▶ [Data shown]:
---

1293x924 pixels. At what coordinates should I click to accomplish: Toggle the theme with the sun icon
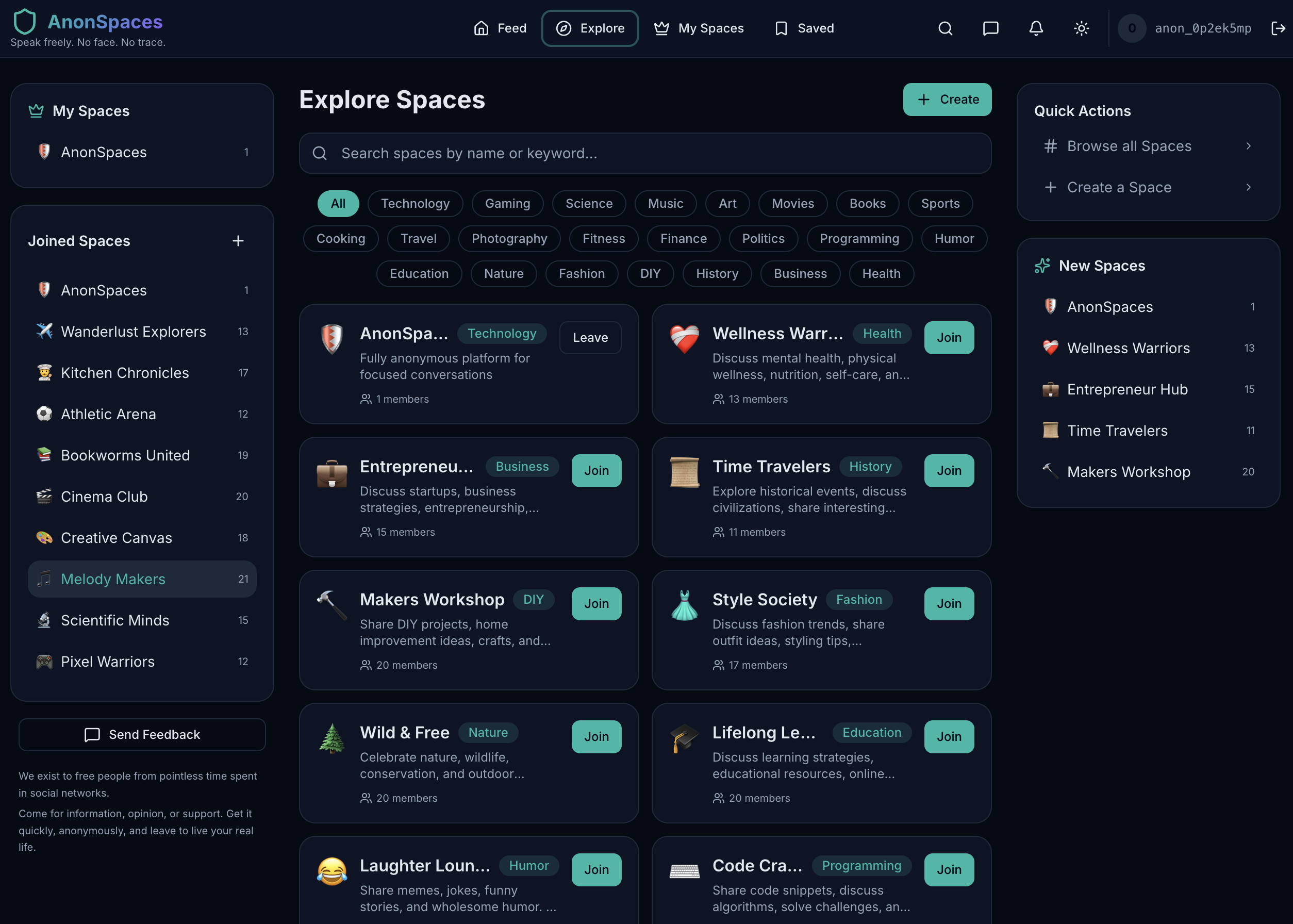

---

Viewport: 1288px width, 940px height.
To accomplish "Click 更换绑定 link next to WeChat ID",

---

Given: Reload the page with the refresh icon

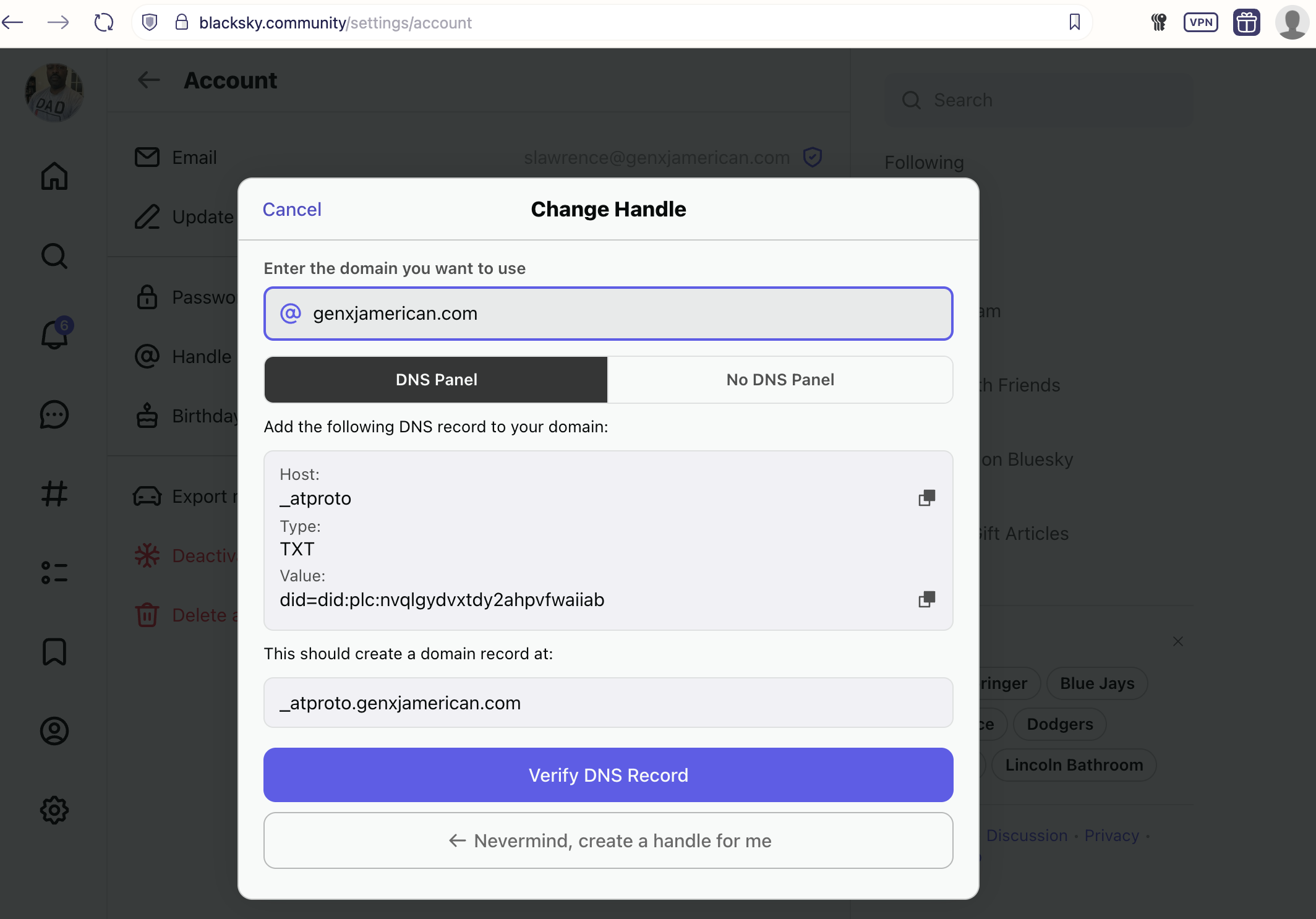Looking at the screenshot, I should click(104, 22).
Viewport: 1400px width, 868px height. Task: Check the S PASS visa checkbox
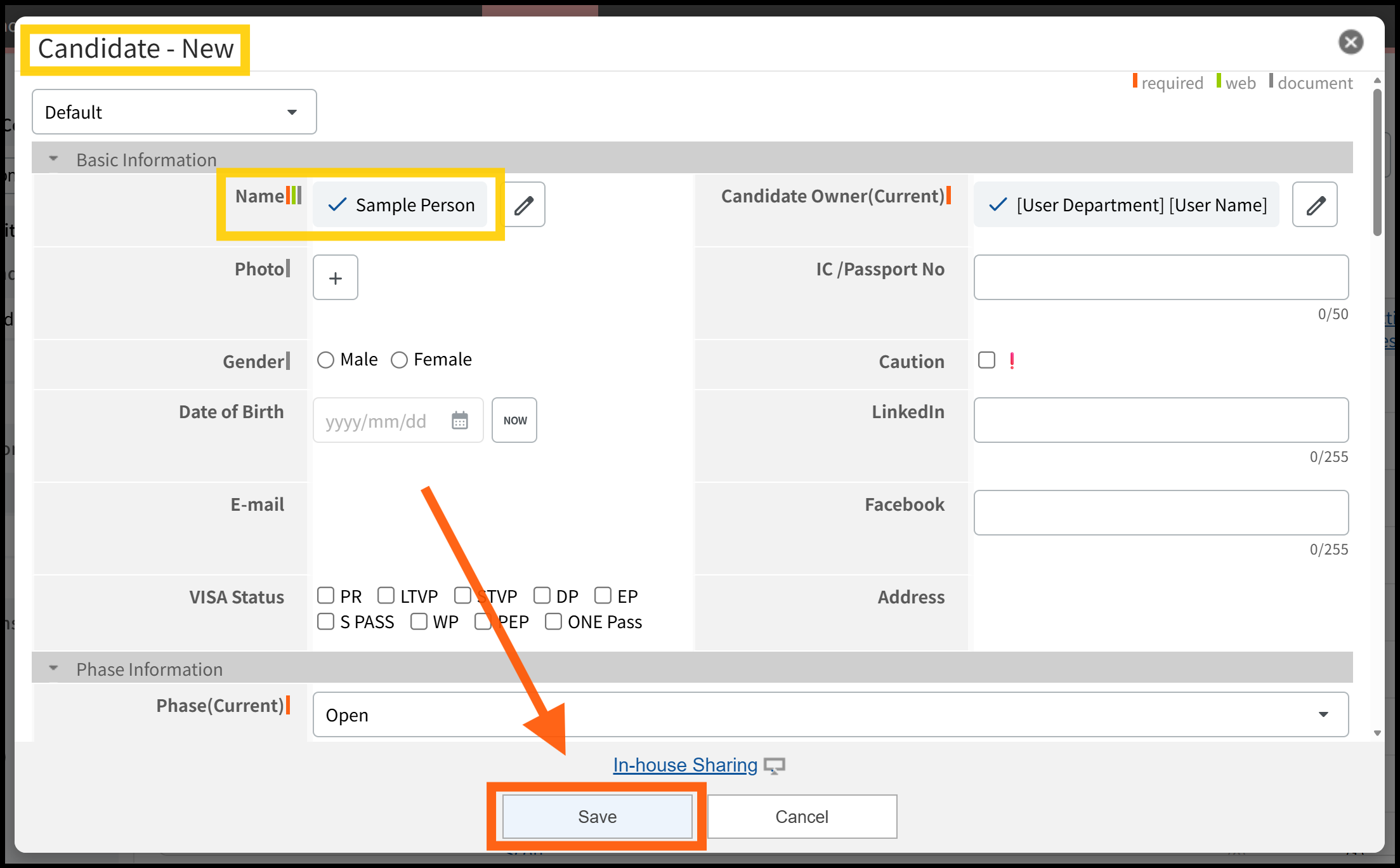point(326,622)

---

▶ [What to work on]:
Copy the entries above exactly, but only from the line holding "Viewport: 1288px width, 940px height." through the line holding "更换绑定 link next", both included.

▶ [Answer box]:
Viewport: 1288px width, 940px height.
To accomplish "Click 更换绑定 link next to WeChat ID",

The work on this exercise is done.